Pada library `sklearn`, kita cukup menggunakan `from sklearn.metrics.pairwise import cosine_similarity`. Pada kali ini, kita akan mencoba membuat cosine similarity dari scratch. Rumus dari cosine similarity adalah

$$cos(\theta) = \frac{A \cdot B}{||A|| \cdot ||B||}$$

In [None]:
import numpy as np

# Mendefinisikan 2 vektor
A = np.array([2, 1, 2, 3, 2, 9])
B = np.array([3, 4, 2, 4, 5, 5])

print("A:", A)
print("B:", B)

# Menghitung Cosine Similarity dari vektor A dan B
cosine = np.dot(A, B)/(np.linalg.norm(A)*np.linalg.norm(B))
print("Cosine Similarity:", cosine)

A: [2 1 2 3 2 9]
B: [3 4 2 4 5 5]
Cosine Similarity: 0.8188504723485274


In [None]:
cosine_similarity = (2*3 + 1*4 + 2*2 + 3*4 + 2*5 + 9*5) / \
                    (np.sqrt(2**2 + 1**2 + 2**2 + 3**2 + 2**2 + 9**2) * \
                    np.sqrt(3**2 + 4**2 + 2**2 + 4**2 + 5**2 + 5**2))
print(cosine_similarity)

0.8188504723485274


In [None]:
# Mendefinisikan 1 matriks dan 1 vektor
A = np.array([[2, 1, 2],
              [3, 2, 9],
              [-1, 2, -3]])
B = np.array([3, 4, 2])
print("A:\n", A)
print("B:\n", B)

# Menghitung cosine similarity per baris matriks
cosine = np.dot(A, B)/(np.linalg.norm(A, axis = 1)*np.linalg.norm(B))
print("Cosine Similarity:\n", cosine)

A:
 [[ 2  1  2]
 [ 3  2  9]
 [-1  2 -3]]
B:
 [3 4 2]
Cosine Similarity:
 [ 0.86657824  0.67035541 -0.04962917]


In [None]:
A1_dot_B = 2*3 + 1*4 + 2*2
A2_dot_B = 3*3 + 2*4 + 9*2
A3_dot_B = -1*3 + 2*4 + -3*2

A1_norm = np.sqrt(2**2 + 1**2 + 2**2)
A2_norm = np.sqrt(3**2 + 2**2 + 9**2)
A3_norm = np.sqrt((-1)**2 + 2**2 + (-3)**2)
B_norm = np.sqrt(3**2 + 4**2 + 2**2)

cosine_similarity_A1 = A1_dot_B / (A1_norm * B_norm)
cosine_similarity_A2 = A2_dot_B / (A2_norm * B_norm)
cosine_similarity_A3 = A3_dot_B / (A3_norm * B_norm)
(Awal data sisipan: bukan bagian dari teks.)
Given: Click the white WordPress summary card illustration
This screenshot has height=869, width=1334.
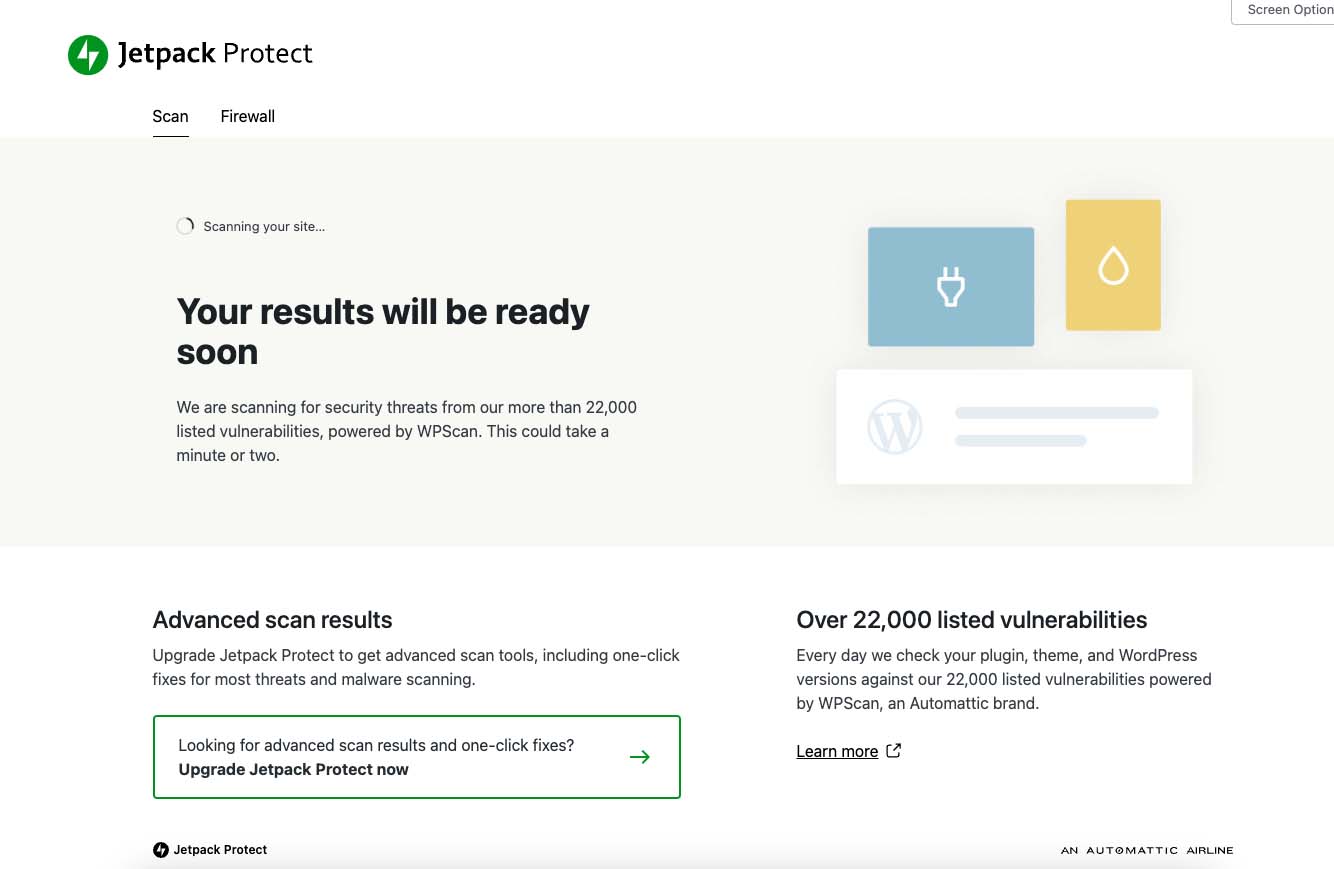Looking at the screenshot, I should pyautogui.click(x=1014, y=426).
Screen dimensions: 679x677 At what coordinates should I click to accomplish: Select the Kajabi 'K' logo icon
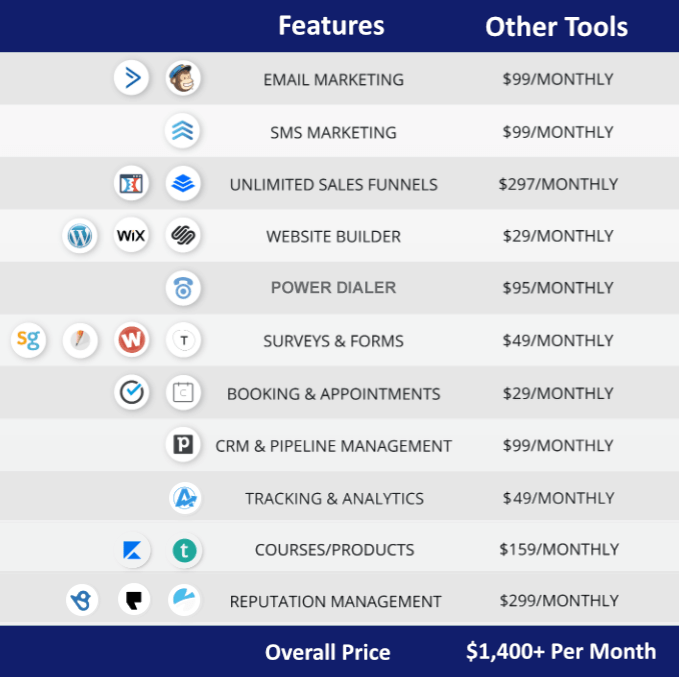click(x=133, y=550)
print("Cosine Similarity Baris Pertama A terhadap B: ", cosine_similarity_A1)
print("Cosine Similarity Baris Kedua A terhadap B: ", cosine_similarity_A2)
print("Cosine Similarity Baris Ketiga A terhadap B: ", cosine_similarity_A3)

Cosine Similarity Baris Pertama A terhadap B:  0.8665782448262421
Cosine Similarity Baris Kedua A terhadap B:  0.6703554099445802
Cosine Similarity Baris Ketiga A terhadap B:  -0.049629166698546515


In [None]:
# Mendefinisikan 2 matriks
A = np.array([[1, 2, 2],
              [3, 2, 2],
              [-2, 1, -3]])
B = np.array([[4, 2, 4],
              [2, -2, 5],
              [3, 4, -4]])

print("A:\n", A)
print("B:\n", B)

# Menghitung cosine similarity per kolom matriks
cosine = np.sum(A*B, axis = 1)/(np.linalg.norm(A, axis = 1)*np.linalg.norm(B, axis = 1))
print("Cosine Similarity:\n", cosine)

A:
 [[ 1  2  2]
 [ 3  2  2]
 [-2  1 -3]]
B:
 [[ 4  2  4]
 [ 2 -2  5]
 [ 3  4 -4]]
Cosine Similarity:
 [0.88888889 0.5066404  0.41739194]


## B. Euclidean Distance

Pada library `sklearn`, kita cukup menggunakan `from sklearn.metrics.pairwise import euclidean_distances`. Pada kali ini, kita akan mencoba membuat cosine similarity dari scratch. Rumus dari euclidean distance adalah

$$d(x, y) = \sqrt{\sum_{i = 1}^n (x_i - y_i)^2}$$

In [None]:
import numpy as np

# Mendefinisikan 2 titik pada 2 dimensi
point1 = [3, 4]
point2 = [7, 1]

# Menghitung Euclidean distance
distance = np.sqrt((point2[0] - point1[0])**2 + (point2[1] - point1[1])**2)
print("Euclidean Distance (2D):", distance)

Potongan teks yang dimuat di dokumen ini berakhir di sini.